El juicio también ha sido una representación y corolario de pasiones. Es incierto que los dipsómanos y los niños sean los mejores exponentes de la sinceridad, entendida como limpieza psicológica. Los más sinceros, por más que mientan, son los encausados. Milans (que hace carreras con la medalla militar prendida en el "chándal") sólo piensa en que su pena puede obligarle a vestir uniforme de soldado raso y prescindir del honor de tres ayudantes. Armada es una continua oración y un deseo patente de recluirse en su pazo de Galicia al calor protector de su familia (antes que un militar es un alma dolorida). Tejero ya lo dijo en el juicio: "Yo soy de los que creo que si se golpea esa pared con la cabeza acabará por ceder". Piensa ya en cómo abandonará su cautiverio y de qué manera urdirá su tercer golpe de mano contra este Estado. Un psicópata vestido de verde y querido por sus guardias. Cortina: el agente secreto que, como todos los agentes secretos por convicción, ama la autoinmolación ("Por encima de ti y de mí está España", le dice a su novia). Muñecas: esa mirada fría y contenida que no golpea en vano; como las horas sus palabras siempre hieren y la última mata. Un caballista que no pierde el tiempo. Pardo Zancada: la gran esperanza blanca de los golpistas, presentado como oficial casi mitológico ha resultado un ídolo de barro ordenancista, burócrata y contradictorio. Y así podría retratarse a los demás, incluido ese paisano que oculta tras la tienda de campaña de su chaqueta la conspiración civil no encausada en este juicio por la nunca agradecida prudencia de una democracia que sigue negándose no ya al ajuste de cuentas histórico, sino ni siquiera a una exacta justicia pormenorizada. Y además se quejan.
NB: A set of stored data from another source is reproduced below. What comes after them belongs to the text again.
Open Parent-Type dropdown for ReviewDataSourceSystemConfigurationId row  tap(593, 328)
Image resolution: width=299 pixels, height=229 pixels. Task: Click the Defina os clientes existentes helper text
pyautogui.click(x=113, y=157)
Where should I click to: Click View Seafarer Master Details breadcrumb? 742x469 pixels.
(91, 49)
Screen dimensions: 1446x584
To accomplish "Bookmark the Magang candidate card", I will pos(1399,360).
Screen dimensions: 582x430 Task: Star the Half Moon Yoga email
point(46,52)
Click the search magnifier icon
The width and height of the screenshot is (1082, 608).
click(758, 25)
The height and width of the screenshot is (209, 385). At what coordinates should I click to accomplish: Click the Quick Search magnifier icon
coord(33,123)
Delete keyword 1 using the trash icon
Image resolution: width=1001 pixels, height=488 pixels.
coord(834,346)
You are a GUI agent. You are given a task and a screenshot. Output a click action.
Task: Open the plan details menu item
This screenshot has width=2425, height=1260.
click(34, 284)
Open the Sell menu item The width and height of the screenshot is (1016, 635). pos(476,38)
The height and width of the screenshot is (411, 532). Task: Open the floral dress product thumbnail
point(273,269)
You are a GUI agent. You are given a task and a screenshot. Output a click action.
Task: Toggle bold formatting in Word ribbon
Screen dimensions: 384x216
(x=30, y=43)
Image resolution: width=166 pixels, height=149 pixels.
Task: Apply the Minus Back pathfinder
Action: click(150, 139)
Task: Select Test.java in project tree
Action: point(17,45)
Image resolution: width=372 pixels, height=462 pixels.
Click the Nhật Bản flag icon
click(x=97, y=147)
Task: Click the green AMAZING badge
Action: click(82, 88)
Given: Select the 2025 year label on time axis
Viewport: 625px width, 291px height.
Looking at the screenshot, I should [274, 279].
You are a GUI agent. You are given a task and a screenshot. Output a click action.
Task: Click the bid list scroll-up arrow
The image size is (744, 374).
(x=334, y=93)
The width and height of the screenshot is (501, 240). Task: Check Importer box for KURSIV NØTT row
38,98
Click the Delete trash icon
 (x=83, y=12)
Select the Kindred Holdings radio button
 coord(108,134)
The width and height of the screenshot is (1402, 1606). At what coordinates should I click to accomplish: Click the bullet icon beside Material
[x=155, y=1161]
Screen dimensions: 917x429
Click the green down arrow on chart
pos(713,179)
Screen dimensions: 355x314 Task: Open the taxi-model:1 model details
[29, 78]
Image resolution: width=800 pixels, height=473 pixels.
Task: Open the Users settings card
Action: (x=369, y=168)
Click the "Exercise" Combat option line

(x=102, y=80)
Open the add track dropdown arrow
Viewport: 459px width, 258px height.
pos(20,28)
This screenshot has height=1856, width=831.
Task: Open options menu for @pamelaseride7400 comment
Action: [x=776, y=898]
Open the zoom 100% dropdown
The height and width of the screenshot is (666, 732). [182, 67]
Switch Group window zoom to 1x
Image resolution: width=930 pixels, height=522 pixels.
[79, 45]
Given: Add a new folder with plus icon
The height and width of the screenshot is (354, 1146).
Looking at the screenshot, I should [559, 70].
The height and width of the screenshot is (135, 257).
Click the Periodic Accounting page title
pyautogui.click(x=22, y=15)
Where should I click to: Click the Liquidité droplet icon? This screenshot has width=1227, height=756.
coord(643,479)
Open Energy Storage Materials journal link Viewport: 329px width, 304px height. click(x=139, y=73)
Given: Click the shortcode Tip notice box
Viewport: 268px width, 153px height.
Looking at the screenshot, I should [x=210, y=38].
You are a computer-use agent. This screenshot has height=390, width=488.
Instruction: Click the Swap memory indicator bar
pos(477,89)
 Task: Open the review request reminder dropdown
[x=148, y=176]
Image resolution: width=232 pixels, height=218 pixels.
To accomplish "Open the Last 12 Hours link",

La verdad es que visto este juicio para su sentencia poco más que al principio sabemos sobre aquellos sucesos. Convencimientos morales (de los que tendrá que abusar el Tribunal para redactar los hechos probados), evidencias recabadas de la lógica de las cosas, deducciones traídas por los pelos del sentido común y un cúmulo de verdades a medias que enredan esta historia contada por un mentiroso antes que por un loco. La verdad del 23 de febrero tardará en saberse y no lo será por los libros que redacten sus protagonistas. Pero de las sentencias, ahora en sus vísperas, este país espera el final de la saga de los generales bonitos, la erradicación de los espadones y la remisión de los visionarios militares (o de cualquier otro oficio, que los hay) al juez de guardia.
El recinto campamental está siendo desguazado. Se retiran los camiones de Intendencia y se desmantelan los barracones de telefonía y transmisión gráfica. Se enrrollan las alambradas tendidas, se almacenan las vallas de "Línea de policía, no pasar" y se devuelven a Tierno Galván banquitos y plantones vegetales. Los círculos de Policía Nacional que alcanzaban hasta la plaza de España ("Aquí alguien podrá hacer una barbaridad, pero no se escapa", afirmaba su responsable) tomarán otros destinos. La seguridad interior de la Guardia Civil registrará otras pertenencias. "Herr" y "Negro", dignos de las páginas del hermano listo de Lawrence Durrel -Gerry- olisquearán otras esquinas en busca de la goma que mata. Es el siempre necesario desmoronamiento de la memoria y el arrumbe de las miradas, las horas, recelos, depresiones, euforias, amistades vanas, odios innecesarios, aciertos y fracasos, aguante y miserias de los días de Campamento.